At the same time, CPS declared that "due to retirement, resignations, general turnover and schools with increased enrollment, CPS expects to have approximately 1,780 teaching positions vacant and available, which the district expects to fill prior to the beginning of the school year." CPS expects 1,420 of those teaching positions to be full-time.

CPS said laid-off teachers would be permitted to apply for those posts, adding that in the past "60 percent of displaced teachers have historically found positions elsewhere in the district."

The layoffs are in addition to about 150 staffers laid off at three "turnaround" schools this summer.

Last summer, CPS laid off more than 1,000 teachers and more than 1,000 other staffers after closing 50 schools, but CPS now claims 68 percent of those teachers were rehired, 80 percent of those who lost their jobs in the closings.

CTU president Karen Lewis called the layoffs "yet another brutal attack on public education in Chicago," claiming it continues the "decimation" of neighborhood schools since CPS closed nearly 50 elementary schools it deemed underutilized last year.

"This loss of teachers and staff will directly impact the quality of instruction offered in our schools, and is unnecessary and shameful for a district that claims to provide a high-quality education for its students," she said in a statement.

She also questioned the priorities of Mayor Rahm Emanuel and the board of education: "Do we want 'Star Wars' museums or public, neighborhood schools?
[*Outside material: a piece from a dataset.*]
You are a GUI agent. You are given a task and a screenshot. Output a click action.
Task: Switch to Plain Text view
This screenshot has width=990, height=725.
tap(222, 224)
Do we want presidential libraries or librarians for every child?”

The City Council's Progressive Caucus slammed the move, and urged CPS to reconsider the layoffs.

“We as a city and CPS as a system must get our priorities straight. It’s unacceptable that we are laying off teachers in already understaffed schools while at the same time offering tax breaks for billionaires and big corporations. And no CPS teachers should be laid off while taxpayer dollars pour into new, privately-operated charter schools all across the city," said a statement.

The Progressive Caucus consists of aldermen Bob Fioretti (2nd), Leslie Hairston (5th), Roderick Sawyer (6th), Toni Foulkes (15th), Ricardo Munoz (22nd), Scott Waguespack (32nd), Nick Sposato (36th) and John Arena (45th).